RECORDS TO USE:
========================

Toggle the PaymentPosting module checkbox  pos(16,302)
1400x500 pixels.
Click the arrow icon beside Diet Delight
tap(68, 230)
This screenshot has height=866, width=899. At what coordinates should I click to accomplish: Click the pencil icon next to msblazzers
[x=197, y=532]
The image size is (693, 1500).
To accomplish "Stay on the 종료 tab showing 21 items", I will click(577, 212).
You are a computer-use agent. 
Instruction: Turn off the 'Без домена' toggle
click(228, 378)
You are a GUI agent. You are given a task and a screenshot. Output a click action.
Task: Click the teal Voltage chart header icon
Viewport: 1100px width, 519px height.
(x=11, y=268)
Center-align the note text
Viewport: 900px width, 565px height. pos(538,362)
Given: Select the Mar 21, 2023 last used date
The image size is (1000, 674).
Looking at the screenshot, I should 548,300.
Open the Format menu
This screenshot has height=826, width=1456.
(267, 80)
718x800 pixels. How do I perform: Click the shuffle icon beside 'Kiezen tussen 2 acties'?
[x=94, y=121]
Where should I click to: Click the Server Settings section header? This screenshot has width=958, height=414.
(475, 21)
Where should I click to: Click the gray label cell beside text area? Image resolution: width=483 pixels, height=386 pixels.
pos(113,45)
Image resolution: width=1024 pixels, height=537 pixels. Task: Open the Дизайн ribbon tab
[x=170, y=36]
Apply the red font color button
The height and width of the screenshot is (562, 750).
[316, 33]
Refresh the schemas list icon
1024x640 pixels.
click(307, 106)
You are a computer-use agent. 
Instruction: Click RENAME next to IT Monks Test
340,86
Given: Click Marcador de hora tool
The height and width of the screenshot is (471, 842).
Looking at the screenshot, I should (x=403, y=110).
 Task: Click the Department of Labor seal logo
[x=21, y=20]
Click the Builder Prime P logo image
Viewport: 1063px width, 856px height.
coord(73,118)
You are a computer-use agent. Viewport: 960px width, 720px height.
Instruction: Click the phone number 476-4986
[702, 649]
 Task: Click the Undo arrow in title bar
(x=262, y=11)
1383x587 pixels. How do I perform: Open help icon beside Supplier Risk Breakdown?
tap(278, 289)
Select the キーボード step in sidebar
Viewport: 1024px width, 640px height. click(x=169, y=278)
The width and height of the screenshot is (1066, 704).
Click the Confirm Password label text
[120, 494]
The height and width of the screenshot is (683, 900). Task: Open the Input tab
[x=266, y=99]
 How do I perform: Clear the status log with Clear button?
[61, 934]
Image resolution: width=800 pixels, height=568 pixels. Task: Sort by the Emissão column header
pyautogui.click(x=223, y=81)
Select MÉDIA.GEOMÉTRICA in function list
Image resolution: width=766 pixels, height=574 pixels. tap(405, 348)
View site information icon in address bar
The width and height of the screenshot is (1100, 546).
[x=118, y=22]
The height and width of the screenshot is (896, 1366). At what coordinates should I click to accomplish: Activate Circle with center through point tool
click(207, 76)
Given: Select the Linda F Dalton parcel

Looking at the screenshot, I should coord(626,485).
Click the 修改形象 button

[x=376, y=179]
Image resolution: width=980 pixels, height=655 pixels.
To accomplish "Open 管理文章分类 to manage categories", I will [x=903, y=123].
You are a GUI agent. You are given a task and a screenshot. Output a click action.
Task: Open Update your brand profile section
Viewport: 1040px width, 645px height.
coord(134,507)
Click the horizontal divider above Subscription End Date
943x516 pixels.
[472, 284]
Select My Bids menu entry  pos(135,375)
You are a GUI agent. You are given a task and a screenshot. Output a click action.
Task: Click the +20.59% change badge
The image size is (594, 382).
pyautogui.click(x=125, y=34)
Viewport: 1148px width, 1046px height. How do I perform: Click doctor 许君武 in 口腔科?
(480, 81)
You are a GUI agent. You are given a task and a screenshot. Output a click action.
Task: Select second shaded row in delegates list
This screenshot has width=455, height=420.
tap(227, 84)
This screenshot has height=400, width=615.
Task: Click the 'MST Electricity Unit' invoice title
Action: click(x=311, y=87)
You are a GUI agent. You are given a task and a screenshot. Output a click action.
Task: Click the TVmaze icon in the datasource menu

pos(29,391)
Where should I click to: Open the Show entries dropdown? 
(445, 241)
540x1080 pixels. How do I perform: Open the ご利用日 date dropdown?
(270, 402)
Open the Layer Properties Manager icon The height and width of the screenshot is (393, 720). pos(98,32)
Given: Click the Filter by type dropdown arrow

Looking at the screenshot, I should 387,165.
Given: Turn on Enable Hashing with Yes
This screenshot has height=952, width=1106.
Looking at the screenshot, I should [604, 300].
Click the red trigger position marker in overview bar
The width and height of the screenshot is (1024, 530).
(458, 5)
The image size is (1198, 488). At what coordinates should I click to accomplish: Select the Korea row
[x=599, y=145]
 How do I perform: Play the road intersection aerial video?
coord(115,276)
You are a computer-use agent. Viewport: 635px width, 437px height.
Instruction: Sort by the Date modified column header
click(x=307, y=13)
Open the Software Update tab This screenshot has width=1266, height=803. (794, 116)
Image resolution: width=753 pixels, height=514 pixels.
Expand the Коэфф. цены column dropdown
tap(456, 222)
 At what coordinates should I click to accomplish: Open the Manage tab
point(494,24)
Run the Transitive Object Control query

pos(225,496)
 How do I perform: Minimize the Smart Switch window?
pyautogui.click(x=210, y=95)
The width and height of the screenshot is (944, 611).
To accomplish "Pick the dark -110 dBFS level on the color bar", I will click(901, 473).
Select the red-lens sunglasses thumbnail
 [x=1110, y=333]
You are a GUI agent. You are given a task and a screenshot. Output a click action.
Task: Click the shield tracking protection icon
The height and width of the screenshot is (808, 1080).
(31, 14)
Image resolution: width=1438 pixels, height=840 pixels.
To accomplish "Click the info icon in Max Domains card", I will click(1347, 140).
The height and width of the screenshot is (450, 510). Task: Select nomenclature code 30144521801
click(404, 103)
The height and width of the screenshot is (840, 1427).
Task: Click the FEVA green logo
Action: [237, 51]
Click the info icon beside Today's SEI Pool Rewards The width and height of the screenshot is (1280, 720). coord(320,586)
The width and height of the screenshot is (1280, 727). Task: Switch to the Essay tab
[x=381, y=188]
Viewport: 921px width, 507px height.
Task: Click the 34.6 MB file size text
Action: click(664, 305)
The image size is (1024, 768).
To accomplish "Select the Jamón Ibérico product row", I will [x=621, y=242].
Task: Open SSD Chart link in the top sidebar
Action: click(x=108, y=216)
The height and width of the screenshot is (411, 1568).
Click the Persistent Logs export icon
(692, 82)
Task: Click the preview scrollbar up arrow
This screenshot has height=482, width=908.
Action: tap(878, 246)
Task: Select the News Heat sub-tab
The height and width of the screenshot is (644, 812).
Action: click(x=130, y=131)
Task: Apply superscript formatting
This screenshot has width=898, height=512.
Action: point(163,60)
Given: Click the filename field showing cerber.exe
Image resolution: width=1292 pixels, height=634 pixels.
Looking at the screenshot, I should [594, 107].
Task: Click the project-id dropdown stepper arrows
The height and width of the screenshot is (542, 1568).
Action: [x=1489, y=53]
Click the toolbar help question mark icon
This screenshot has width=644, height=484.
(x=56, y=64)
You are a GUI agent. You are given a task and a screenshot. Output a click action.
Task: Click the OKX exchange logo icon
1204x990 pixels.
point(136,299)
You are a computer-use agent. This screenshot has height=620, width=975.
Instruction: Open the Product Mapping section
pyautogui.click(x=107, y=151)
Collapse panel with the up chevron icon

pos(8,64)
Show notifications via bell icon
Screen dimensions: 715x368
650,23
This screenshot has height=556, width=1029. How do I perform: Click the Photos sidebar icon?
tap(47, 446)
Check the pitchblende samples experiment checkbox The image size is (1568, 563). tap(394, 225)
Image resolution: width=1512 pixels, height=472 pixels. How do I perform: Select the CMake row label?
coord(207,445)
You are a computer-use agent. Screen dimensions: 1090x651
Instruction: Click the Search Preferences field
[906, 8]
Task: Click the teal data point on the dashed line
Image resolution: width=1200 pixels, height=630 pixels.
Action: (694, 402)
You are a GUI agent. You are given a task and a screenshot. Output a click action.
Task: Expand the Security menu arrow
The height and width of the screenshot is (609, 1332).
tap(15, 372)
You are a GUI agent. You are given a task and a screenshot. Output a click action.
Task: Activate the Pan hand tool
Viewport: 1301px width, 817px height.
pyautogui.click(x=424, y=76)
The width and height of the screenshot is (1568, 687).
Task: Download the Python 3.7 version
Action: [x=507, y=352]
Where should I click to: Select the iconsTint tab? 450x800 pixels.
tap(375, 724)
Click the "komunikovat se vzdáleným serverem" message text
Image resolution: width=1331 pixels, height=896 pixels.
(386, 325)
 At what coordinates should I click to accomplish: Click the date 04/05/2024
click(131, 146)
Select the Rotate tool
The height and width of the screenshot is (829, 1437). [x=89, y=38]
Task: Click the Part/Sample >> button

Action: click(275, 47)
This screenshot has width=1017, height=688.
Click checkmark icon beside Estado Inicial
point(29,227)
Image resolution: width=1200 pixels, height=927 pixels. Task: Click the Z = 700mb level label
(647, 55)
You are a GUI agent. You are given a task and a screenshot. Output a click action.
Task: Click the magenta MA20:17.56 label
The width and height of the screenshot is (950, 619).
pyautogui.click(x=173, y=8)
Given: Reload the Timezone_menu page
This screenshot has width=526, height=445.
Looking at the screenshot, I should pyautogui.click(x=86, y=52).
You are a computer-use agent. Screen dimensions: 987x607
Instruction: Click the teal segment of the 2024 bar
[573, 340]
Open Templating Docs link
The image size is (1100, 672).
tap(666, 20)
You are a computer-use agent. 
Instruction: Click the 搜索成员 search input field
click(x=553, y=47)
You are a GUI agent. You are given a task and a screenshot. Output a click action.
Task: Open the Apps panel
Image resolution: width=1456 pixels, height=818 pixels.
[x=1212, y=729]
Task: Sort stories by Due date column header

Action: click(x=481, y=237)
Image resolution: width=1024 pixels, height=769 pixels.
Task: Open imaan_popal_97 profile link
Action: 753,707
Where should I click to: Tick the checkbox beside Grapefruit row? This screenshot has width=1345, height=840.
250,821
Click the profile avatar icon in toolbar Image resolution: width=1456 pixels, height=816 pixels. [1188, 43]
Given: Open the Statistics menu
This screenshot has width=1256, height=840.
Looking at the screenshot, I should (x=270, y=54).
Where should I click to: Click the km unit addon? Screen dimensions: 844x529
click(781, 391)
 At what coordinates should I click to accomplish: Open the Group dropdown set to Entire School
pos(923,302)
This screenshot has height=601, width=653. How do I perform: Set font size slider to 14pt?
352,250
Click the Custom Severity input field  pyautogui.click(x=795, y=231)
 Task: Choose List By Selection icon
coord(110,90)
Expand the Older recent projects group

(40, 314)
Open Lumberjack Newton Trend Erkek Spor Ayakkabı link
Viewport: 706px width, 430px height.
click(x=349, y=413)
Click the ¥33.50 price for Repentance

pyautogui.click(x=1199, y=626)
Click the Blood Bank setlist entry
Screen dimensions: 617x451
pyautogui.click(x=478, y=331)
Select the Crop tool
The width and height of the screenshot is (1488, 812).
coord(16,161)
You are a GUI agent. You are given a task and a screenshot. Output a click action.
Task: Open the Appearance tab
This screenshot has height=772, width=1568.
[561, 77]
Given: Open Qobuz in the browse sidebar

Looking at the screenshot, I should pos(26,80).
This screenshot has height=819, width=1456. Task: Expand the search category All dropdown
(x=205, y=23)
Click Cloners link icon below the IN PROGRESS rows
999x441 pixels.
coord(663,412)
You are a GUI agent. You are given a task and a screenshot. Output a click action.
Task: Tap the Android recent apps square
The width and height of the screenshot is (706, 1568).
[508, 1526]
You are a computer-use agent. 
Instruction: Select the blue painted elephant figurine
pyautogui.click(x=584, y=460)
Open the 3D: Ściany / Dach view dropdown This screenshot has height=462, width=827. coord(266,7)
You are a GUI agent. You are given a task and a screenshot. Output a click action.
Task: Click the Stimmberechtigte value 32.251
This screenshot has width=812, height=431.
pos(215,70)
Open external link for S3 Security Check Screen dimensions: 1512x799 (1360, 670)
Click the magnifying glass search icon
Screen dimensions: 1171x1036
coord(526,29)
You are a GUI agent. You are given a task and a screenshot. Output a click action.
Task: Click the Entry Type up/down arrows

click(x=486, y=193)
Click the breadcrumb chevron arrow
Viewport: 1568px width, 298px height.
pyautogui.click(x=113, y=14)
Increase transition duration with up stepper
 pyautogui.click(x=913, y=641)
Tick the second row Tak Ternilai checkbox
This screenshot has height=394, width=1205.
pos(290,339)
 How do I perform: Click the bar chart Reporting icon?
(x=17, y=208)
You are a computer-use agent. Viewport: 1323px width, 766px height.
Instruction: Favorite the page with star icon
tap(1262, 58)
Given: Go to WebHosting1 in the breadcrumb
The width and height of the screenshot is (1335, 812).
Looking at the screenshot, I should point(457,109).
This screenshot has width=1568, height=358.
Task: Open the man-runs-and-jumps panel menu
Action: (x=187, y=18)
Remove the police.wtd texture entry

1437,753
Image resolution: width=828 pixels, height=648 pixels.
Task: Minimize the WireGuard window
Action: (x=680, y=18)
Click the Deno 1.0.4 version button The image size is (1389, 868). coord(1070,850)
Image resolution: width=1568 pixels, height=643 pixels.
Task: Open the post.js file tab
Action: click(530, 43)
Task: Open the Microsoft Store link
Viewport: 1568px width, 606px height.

========================

WORK ITEM: What do the lines above say from the one containing "This screenshot has height=482, width=908." down to the one containing "Given: Click the filename"? Return them exactly, both end lines included, and only them.

ANSWER SECTION:
This screenshot has height=482, width=908.
Action: tap(878, 246)
Task: Select the News Heat sub-tab
The height and width of the screenshot is (644, 812).
Action: click(x=130, y=131)
Task: Apply superscript formatting
This screenshot has width=898, height=512.
Action: point(163,60)
Given: Click the filename field showing cerber.exe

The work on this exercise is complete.